Le cessez-le-feu entré en vigueur entre Israël et le Hezbollah a mis fin aux combats à grande échelle au Liban, mais il n’a pas apporté le soulagement espéré à des dizaines de milliers de personnes toujours déplacées. Pour beaucoup, le retour reste impossible en raison des destructions causées par la guerre et de la présence persistante de l’armée israélienne dans certaines zones du sud du pays.
Parmi eux figure Hussein Merhi, un ancien agriculteur de 39 ans originaire de la ville frontalière de Kfar Kila. Réfugié avec sa famille dans une université transformée en centre d’accueil à Saïda, il explique ne pouvoir regagner son village, aujourd’hui largement détruit et toujours situé dans une zone occupée. « Nous avons été déplacés, et nous allons le rester. Il y a un cessez-le-feu — qu’est-ce que j’y ai gagné ? », confie-t-il.
Le conflit a provoqué le déplacement de plus de 1,2 million de personnes, soit près d’un habitant sur cinq au Liban. Si une grande partie des déplacés a pu rentrer après la fin des hostilités, de nombreux habitants des régions les plus touchées demeurent sans solution durable, leurs maisons ayant été détruites ou leur localité restant inaccessible.

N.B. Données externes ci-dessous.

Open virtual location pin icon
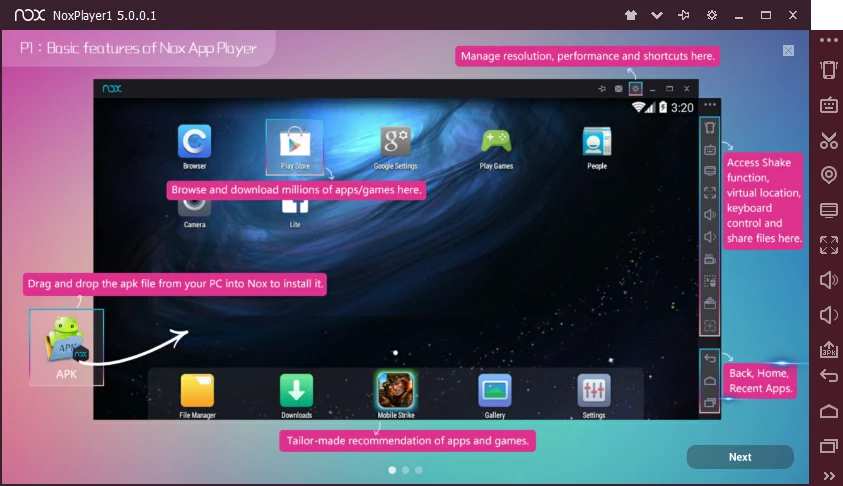 pos(828,175)
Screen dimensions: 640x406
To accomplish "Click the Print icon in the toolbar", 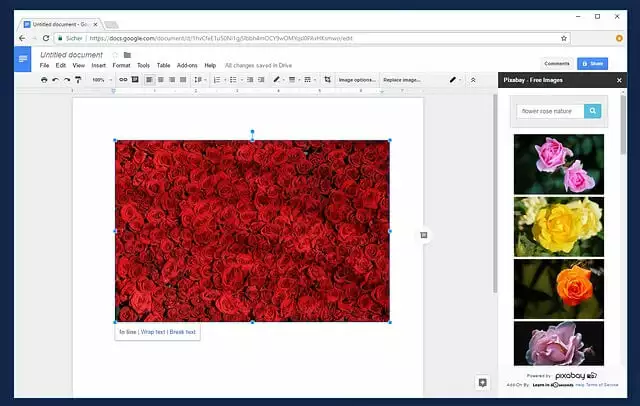I will 44,79.
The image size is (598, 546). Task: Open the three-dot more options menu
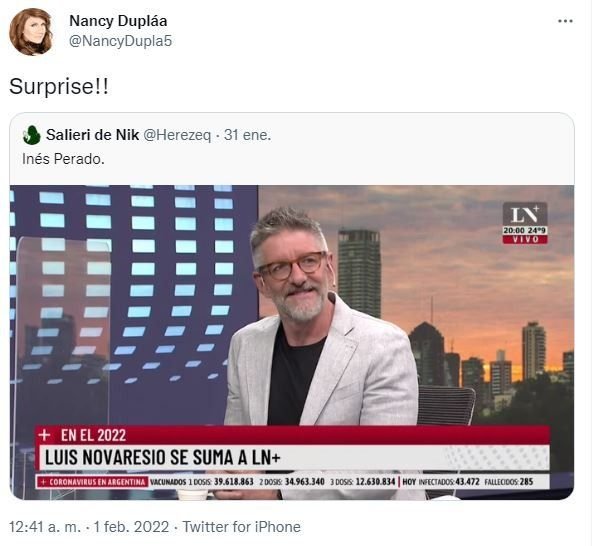coord(565,21)
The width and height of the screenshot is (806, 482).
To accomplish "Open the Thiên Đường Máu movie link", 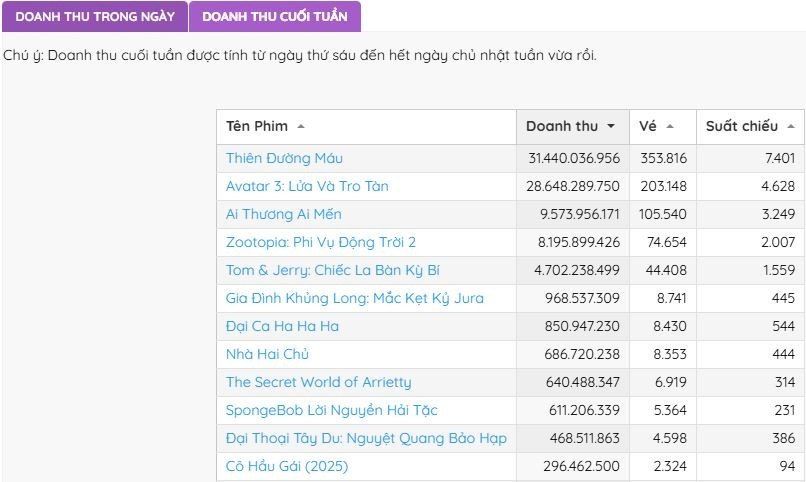I will coord(284,158).
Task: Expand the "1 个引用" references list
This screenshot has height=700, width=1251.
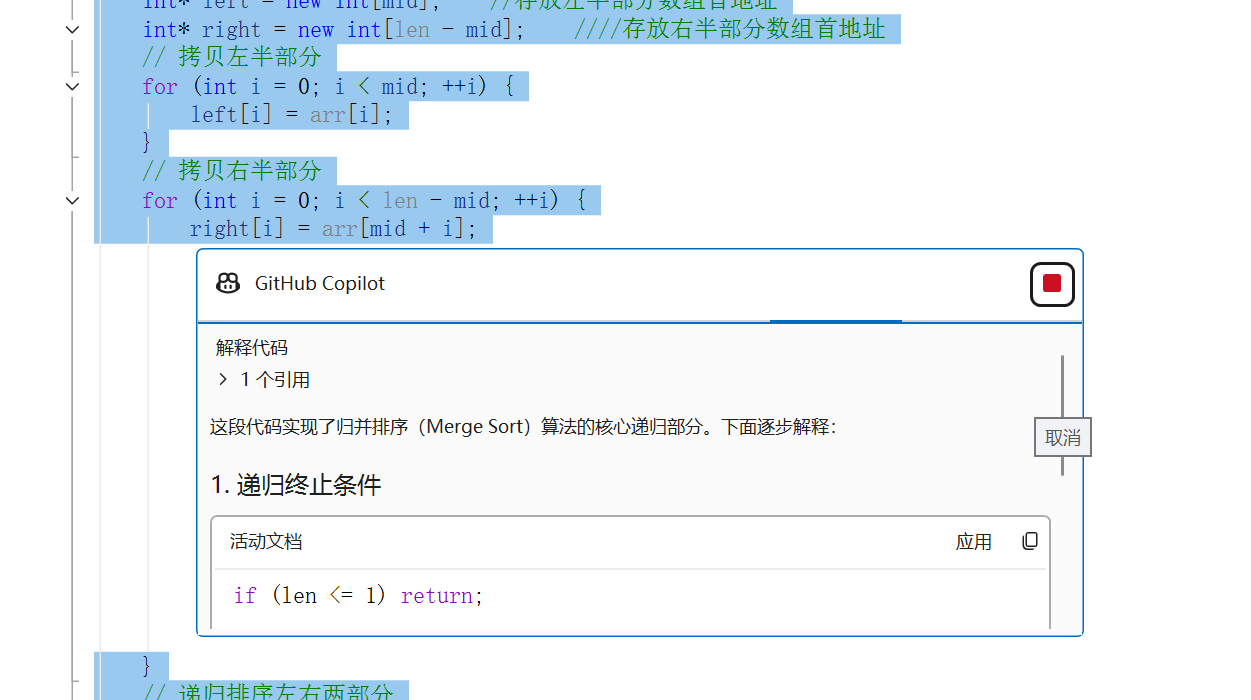Action: click(224, 380)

Selon Reuters, l’offensive israélienne lancée au début du mois de mars faisait suite à des tirs du Hezbollah contre Israël en soutien à l’Iran. Au fil des opérations militaires, l’armée israélienne a ordonné l’évacuation de vastes secteurs du sud du Liban, mais aussi de certaines zones de l’est du pays et des environs de Beyrouth, parfois éloignées des lignes de front.
À Beyrouth, de nombreuses familles vivent encore sous des tentes ou dans des abris de fortune. Le conseil municipal estime que ces campements doivent être progressivement démantelés, tandis que les autorités libanaises se préparent à gérer une crise de déplacement qui pourrait s’inscrire dans la durée.
Pour les personnes déplacées, la fin des combats ne signifie donc pas un retour à la normale. Tant que les destructions ne seront pas réparées et que certaines zones resteront inaccessibles, des milliers de Libanais continueront de vivre loin de leur foyer, malgré la trêve.